Task directions: From the data below, set down exactly the lines between the one holding "Switch to the Skills tab" and the one holding "Task: Click the Brentford club crest icon", inclusive, and no others.

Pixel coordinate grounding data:
=======
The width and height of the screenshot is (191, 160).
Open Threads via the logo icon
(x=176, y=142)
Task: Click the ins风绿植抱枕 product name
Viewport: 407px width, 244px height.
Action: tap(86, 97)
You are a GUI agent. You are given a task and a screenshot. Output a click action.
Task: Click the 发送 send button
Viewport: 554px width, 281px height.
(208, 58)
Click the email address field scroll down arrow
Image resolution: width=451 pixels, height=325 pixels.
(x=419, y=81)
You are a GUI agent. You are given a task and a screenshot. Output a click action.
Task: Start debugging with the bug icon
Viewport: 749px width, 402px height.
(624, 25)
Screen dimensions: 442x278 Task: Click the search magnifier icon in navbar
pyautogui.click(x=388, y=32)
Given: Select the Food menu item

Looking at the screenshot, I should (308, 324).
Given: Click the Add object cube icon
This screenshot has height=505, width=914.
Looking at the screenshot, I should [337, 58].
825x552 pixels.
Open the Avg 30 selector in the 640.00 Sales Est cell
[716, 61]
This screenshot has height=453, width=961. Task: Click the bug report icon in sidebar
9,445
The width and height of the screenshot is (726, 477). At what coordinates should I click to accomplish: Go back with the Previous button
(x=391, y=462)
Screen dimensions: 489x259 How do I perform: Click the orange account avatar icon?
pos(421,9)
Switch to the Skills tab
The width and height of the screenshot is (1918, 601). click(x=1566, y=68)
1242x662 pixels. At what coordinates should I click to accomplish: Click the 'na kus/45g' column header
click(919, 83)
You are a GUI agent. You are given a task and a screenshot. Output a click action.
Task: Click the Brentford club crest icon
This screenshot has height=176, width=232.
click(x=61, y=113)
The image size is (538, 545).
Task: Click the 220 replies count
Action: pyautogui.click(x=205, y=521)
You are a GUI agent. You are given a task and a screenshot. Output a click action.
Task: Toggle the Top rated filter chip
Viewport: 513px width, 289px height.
=======
Completed exercise:
Switch to the Skills tab
The width and height of the screenshot is (1918, 601). click(x=1566, y=68)
1242x662 pixels. At what coordinates should I click to accomplish: Click the 'na kus/45g' column header
click(919, 83)
You are a GUI agent. You are given a task and a screenshot. Output a click action.
Task: Click the Brentford club crest icon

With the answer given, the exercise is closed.